25. Juni 2002 in Seoul: 1:0 gegen Südkorea
Michael Ballack wurde in der koreanischen Hauptstadt zum tragischen Helden. Der Leverkusener schoss die deutsche Mannschaft mit seinem Siegtor gegen die Gastgeber (75. Minute) zum siebten Mal in ein WM-Finale, doch ausgerechnet dort musste er zuschauen. Wegen einer Grätsche im Mittelfeld hatte ihm der Schweizer Schiedsrichter in der zweiten Halbzeit der Partie gegen Südkorea die zweite Gelbe Karte im Turnier gezeigt. Ohne ihren Antreiber unterlag die Elf von Rudi Völler im Endspiel Brasilien mit 0:2.

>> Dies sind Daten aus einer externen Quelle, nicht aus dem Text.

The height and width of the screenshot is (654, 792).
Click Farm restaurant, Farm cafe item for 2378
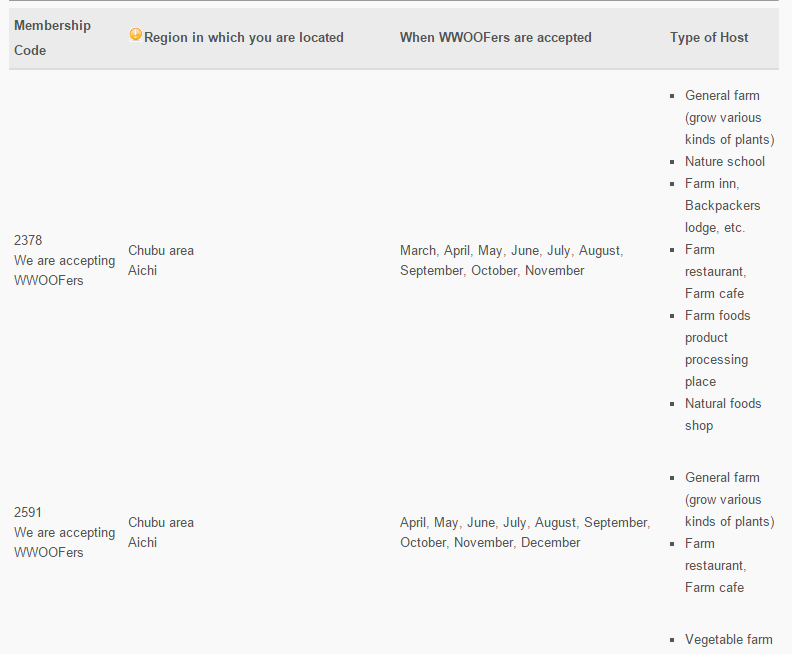(x=716, y=272)
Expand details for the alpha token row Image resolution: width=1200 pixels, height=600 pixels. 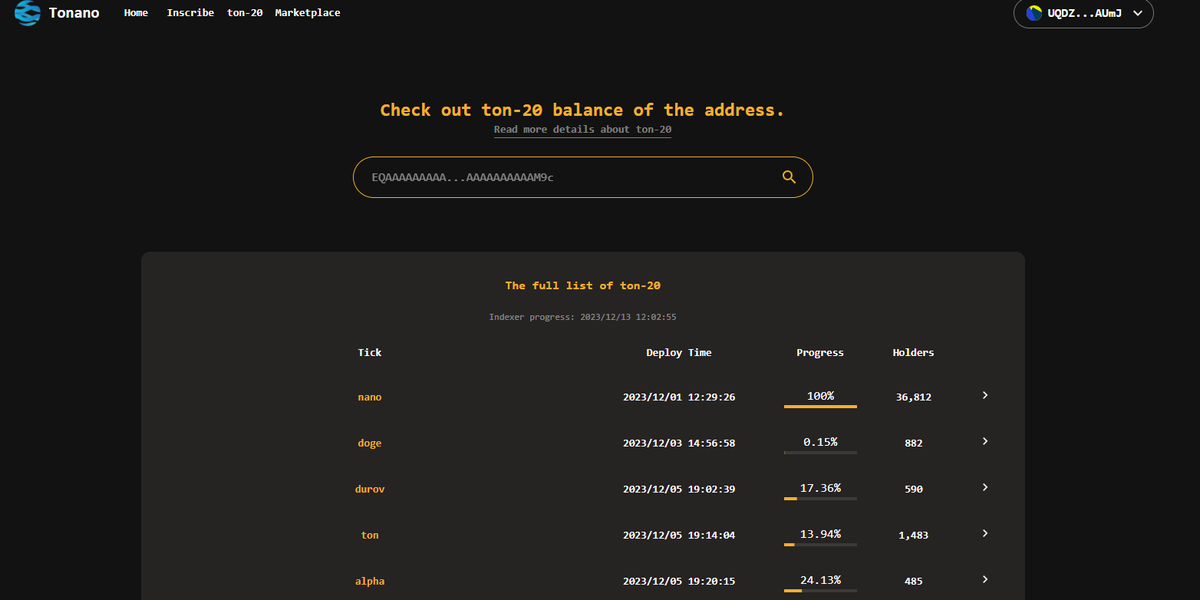(x=984, y=579)
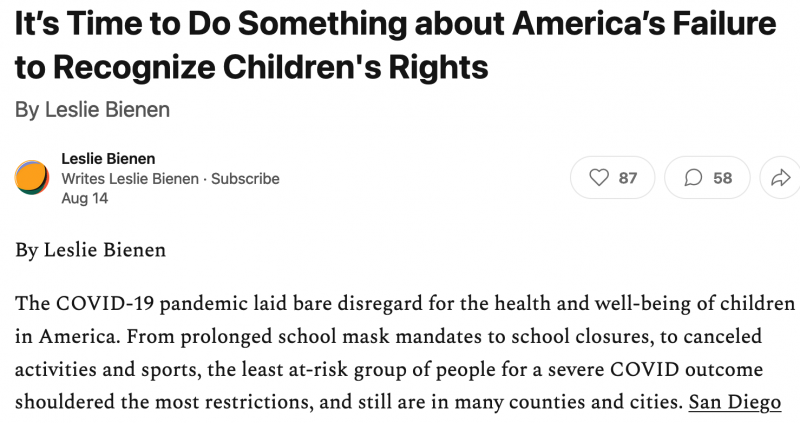Open comments via the speech bubble icon

pos(693,178)
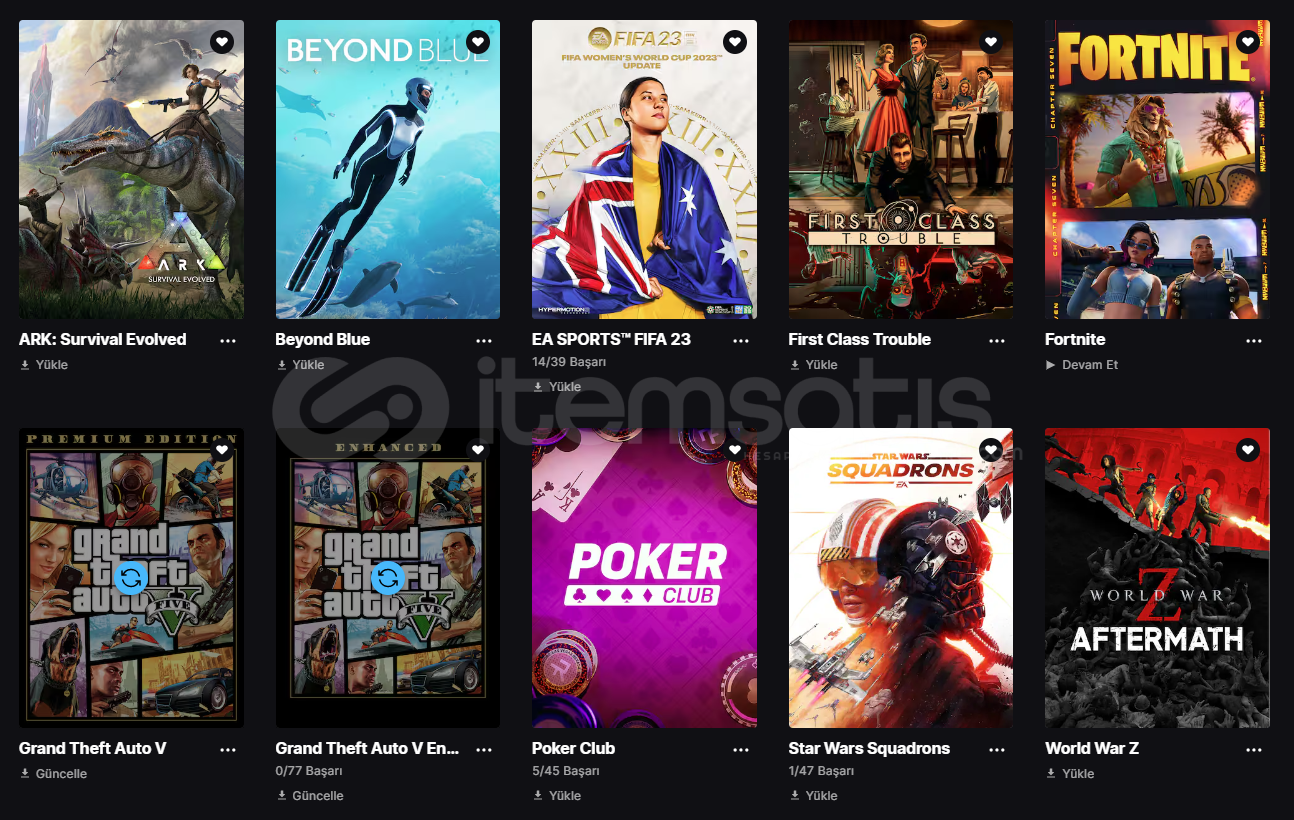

4. Juli 2006 in Dortmund: 0:2 n.V. gegen Italien
Das Ende des «Sommermärchens»: Ohne den gesperrten Torsten Frings lieferte die Elf von Jürgen Klinsmann den «Azzurri» 118 Minuten lang einen Kampf auf Biegen und Brechen. Dann düpierte Andrea Pirlo die gesamte deutsche Abwehr mit seinem Pass, Fabio Grosso schlenzte den Ball unhaltbar für Jens Lehmann ins Netz. Geschockt kassierten die Gastgeber in der Nachspielzeit durch Alessandro del Piero noch ein Gegentor. Drei Tage später waren die Tränen wieder getrocknet: Mit 3:1 gegen Portugal gelang dem DFB-Team ein toller Turnierabschluss.